Exercise goal: For the data below, report how many lines contain the string "computer" and write nothing more.

BEGIN Task material

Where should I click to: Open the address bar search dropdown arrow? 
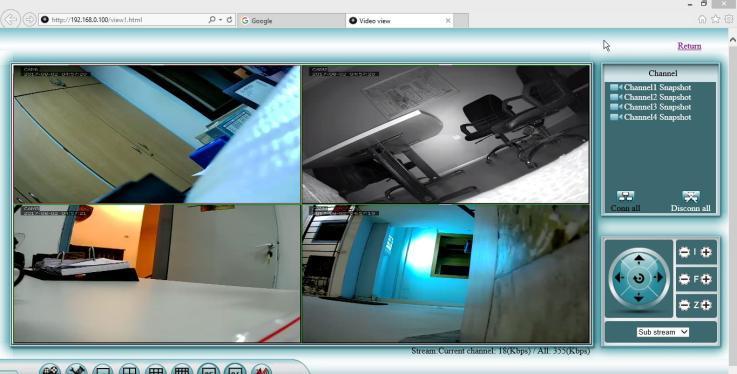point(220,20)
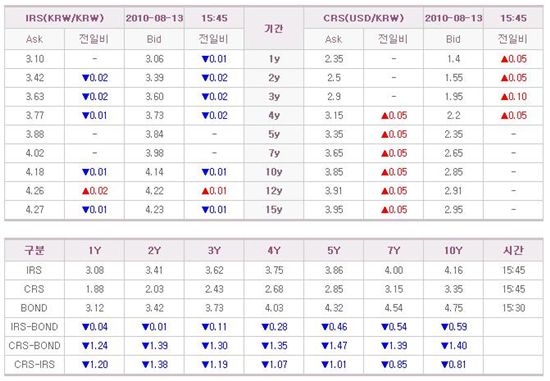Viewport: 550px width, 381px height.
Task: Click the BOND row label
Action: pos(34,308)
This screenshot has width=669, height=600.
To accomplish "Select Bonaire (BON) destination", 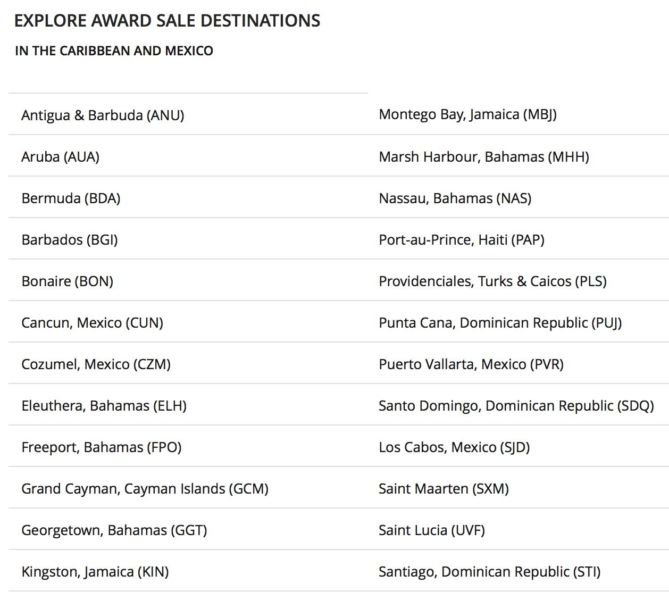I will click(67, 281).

END Task material
BEGIN Task material

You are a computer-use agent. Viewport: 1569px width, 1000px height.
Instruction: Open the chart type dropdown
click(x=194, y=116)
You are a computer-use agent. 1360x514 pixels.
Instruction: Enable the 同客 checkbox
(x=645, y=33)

END Task material
BEGIN Task material

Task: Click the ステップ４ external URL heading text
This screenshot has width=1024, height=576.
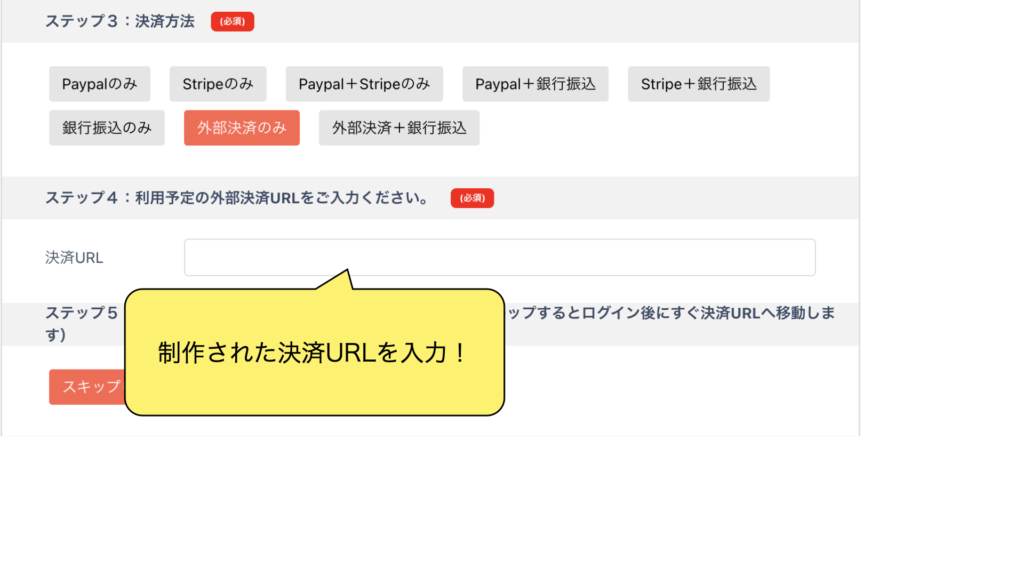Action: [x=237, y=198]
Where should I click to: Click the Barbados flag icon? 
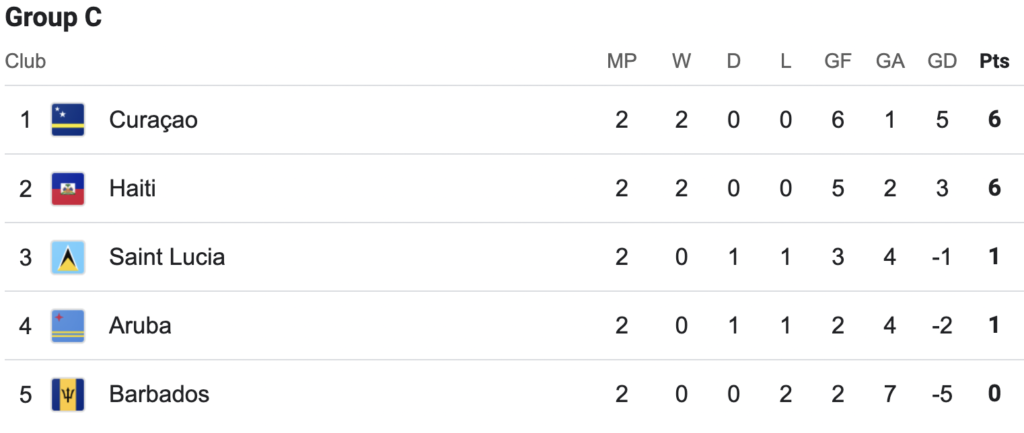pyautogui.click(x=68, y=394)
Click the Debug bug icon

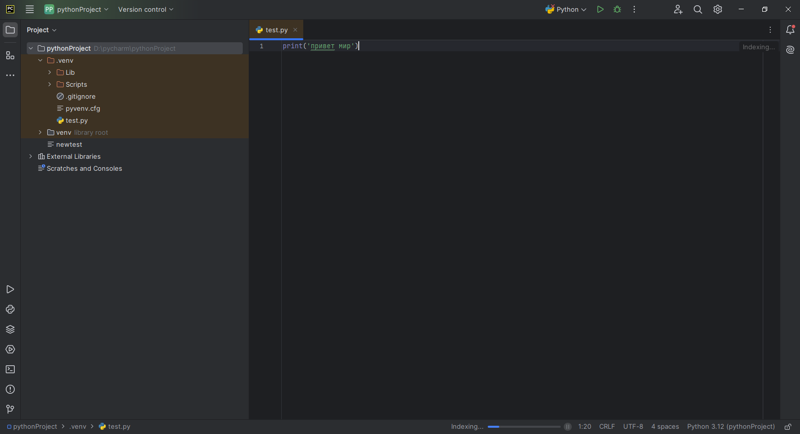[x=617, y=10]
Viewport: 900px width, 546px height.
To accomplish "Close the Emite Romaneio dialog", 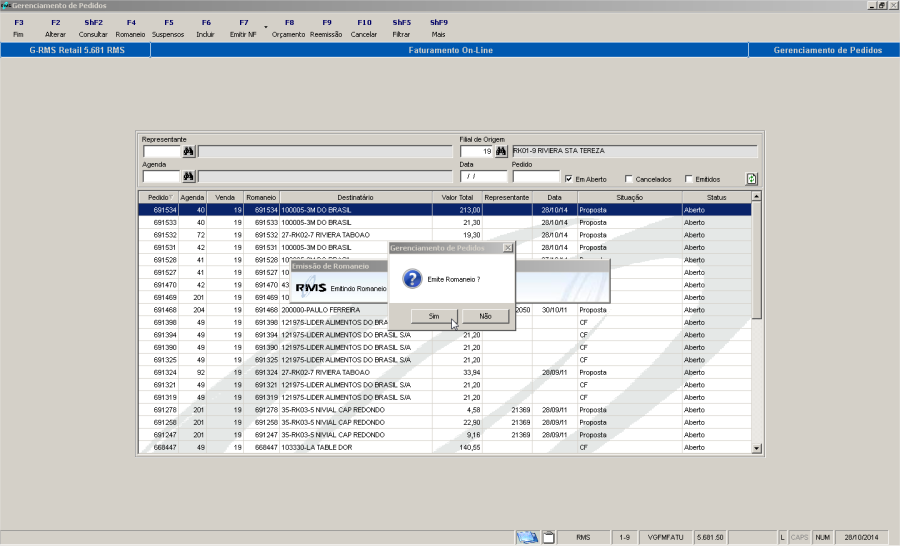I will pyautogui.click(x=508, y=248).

END Task material

Reply: 2